The Chart du Jour
Back on March 6th, with Alcoa trading near $38 and Inco trading near $18 (or a ratio of approximately 2.11-1), we recommended a possible spread trade to sell Alcoa and buy Inco. Relative price-earnings ratios seemed to support this, as well as the prospect for a softening U.S. economy putting a damper of aluminum demand for autos, etc.
This spread was slightly in the money until the last half of March when Inco stumbled $3.5 to just under $15. A worried reader with the spread already positioned has quite rightfully written in asking what is to be done.
While we try never to get too stubborn in our views, and there is always a place to cut and run, our view on this spread at this time is to hang in there. The monthly chart above shows the ratio of AA/N going back to 1991. This last spike is unfortunate, but the Fibonacci rhythm of the overall pattern suggests pretty strong resistance around current levels.
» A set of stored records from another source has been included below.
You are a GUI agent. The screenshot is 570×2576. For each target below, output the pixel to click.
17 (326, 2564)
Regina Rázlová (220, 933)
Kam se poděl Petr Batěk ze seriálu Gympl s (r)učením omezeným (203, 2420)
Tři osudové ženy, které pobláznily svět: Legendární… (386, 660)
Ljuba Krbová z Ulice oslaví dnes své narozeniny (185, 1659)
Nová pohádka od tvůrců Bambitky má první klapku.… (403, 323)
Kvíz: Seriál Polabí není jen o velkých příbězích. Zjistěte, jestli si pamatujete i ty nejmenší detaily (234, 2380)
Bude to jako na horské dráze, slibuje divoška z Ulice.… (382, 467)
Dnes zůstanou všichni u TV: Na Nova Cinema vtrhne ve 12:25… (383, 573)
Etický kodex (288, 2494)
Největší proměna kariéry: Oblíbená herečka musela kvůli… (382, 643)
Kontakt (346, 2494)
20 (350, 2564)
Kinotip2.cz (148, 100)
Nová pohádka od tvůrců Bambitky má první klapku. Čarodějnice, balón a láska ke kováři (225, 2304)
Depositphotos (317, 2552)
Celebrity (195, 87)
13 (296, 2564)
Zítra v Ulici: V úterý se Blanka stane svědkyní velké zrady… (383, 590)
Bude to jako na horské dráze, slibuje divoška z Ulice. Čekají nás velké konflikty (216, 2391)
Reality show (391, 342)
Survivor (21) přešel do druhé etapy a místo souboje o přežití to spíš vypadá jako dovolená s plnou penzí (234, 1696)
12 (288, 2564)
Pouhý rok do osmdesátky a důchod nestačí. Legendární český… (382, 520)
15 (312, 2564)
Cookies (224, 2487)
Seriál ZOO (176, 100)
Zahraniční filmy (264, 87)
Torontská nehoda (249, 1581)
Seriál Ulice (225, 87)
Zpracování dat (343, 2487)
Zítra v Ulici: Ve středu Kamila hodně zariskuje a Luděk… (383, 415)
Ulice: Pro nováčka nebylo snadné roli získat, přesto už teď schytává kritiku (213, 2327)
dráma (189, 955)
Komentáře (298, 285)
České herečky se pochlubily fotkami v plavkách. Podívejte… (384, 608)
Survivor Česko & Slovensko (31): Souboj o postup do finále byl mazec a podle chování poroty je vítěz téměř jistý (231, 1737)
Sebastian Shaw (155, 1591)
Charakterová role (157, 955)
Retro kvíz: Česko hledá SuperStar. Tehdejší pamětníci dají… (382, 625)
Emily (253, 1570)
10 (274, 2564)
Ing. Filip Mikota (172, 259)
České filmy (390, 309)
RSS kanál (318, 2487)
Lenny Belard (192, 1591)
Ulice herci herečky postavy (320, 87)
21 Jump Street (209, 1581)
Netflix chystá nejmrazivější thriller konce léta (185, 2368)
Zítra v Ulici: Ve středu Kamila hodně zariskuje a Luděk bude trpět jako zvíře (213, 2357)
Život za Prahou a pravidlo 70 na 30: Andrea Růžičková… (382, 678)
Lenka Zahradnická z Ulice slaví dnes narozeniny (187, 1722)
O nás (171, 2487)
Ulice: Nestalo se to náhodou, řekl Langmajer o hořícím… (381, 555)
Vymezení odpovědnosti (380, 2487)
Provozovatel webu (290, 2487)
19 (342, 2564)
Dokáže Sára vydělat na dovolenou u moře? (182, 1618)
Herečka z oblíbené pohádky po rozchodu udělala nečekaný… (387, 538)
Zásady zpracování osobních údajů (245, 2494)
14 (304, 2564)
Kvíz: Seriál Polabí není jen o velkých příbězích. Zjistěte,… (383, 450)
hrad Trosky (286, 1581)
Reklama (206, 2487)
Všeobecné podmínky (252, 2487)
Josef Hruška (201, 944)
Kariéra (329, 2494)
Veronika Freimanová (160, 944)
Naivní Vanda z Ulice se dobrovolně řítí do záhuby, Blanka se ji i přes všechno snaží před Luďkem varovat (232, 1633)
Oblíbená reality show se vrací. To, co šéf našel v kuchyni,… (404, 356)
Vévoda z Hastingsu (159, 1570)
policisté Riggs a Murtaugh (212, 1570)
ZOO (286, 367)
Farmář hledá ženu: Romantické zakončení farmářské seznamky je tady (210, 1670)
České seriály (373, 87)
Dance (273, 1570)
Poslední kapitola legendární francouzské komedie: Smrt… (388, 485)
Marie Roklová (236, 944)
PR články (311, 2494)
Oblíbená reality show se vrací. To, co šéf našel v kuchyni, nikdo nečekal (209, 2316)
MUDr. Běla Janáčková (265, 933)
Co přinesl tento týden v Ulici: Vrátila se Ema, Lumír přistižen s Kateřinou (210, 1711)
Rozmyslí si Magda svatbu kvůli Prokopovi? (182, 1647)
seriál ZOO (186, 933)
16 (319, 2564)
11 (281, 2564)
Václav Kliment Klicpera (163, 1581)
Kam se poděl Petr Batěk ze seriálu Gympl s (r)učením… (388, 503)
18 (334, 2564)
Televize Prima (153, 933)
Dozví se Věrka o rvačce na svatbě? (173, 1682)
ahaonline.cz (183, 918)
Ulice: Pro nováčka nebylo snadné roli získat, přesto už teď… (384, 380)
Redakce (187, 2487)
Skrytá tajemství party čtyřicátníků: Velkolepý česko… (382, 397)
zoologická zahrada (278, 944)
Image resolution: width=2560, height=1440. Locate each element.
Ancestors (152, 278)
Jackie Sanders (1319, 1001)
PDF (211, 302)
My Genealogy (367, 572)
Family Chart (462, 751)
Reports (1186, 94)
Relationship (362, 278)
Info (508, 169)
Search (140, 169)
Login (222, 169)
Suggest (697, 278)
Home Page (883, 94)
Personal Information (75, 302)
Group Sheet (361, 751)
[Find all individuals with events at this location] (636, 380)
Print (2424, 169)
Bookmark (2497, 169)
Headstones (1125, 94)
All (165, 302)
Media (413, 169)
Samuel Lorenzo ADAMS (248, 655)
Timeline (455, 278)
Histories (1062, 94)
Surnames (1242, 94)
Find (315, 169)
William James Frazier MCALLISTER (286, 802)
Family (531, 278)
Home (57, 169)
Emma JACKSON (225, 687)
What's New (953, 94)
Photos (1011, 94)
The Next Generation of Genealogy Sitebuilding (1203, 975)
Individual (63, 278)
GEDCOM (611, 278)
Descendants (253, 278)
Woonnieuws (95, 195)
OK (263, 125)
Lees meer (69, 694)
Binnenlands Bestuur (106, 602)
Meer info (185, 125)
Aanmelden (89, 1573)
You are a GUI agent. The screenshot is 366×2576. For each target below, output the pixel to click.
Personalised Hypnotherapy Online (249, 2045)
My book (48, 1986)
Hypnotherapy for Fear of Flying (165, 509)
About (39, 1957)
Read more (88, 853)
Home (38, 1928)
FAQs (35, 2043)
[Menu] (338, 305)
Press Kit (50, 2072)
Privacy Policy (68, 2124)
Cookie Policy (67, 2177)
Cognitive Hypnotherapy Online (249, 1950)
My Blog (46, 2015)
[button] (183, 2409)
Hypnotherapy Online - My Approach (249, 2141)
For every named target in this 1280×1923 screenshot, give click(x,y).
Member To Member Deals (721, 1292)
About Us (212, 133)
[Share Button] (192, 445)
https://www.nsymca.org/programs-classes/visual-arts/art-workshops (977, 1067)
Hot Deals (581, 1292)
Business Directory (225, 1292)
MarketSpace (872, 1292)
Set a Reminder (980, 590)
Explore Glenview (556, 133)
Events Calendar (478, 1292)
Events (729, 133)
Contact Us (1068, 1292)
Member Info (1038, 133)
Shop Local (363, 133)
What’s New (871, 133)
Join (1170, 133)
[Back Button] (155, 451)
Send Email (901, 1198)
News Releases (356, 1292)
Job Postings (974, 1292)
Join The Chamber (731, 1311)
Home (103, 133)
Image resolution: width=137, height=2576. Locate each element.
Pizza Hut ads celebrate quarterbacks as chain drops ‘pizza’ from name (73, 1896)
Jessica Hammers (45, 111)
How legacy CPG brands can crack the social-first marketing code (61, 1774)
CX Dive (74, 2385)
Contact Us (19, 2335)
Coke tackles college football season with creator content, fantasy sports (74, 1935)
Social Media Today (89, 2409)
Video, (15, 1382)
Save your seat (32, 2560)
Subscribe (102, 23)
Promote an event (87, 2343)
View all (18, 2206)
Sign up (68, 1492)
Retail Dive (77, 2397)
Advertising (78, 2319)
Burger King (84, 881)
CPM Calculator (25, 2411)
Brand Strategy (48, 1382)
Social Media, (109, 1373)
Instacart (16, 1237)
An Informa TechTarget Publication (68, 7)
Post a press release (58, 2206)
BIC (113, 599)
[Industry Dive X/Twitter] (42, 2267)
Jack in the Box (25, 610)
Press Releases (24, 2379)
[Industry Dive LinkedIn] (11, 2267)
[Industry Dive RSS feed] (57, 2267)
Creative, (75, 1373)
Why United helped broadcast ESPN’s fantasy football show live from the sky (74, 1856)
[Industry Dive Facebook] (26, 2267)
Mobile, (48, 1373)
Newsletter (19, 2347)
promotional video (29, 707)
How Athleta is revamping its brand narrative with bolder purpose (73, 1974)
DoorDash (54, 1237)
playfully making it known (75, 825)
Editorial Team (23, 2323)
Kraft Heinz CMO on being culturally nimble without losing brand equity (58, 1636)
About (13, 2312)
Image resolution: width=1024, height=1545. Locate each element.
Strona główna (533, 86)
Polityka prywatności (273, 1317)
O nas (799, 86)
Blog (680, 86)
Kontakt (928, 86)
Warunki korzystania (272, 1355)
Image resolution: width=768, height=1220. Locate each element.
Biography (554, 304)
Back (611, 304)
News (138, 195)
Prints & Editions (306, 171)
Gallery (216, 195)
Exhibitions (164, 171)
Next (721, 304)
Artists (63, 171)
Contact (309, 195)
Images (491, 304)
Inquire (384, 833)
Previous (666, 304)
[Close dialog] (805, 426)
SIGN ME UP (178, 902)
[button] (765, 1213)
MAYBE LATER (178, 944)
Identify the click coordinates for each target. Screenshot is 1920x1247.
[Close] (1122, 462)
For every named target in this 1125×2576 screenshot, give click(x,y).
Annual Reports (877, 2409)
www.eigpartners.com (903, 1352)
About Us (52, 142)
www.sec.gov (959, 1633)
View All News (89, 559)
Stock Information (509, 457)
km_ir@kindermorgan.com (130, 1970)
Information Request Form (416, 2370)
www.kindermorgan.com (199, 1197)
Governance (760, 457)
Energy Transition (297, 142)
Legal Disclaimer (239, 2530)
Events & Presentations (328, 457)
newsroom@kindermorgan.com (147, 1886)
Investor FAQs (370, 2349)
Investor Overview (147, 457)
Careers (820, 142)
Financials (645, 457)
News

Zooming in to a weekly view of the spread in the chart below, we also think that Alcoa's recent outerformance of Inco is likely a final hurrah. Breaking the spread down into it component parts in search of logical stop-loss levels, only if Alcoa goes back above its March 8th 39 37/64's high or Inco below last November's $13 15/16 low would we get more concerned with this spread.
Even when the fundamentals are on your side, the overall market volatility these days easily risks spread trades like this going temporarily awry. One likely needs to give them a bit of breathing space.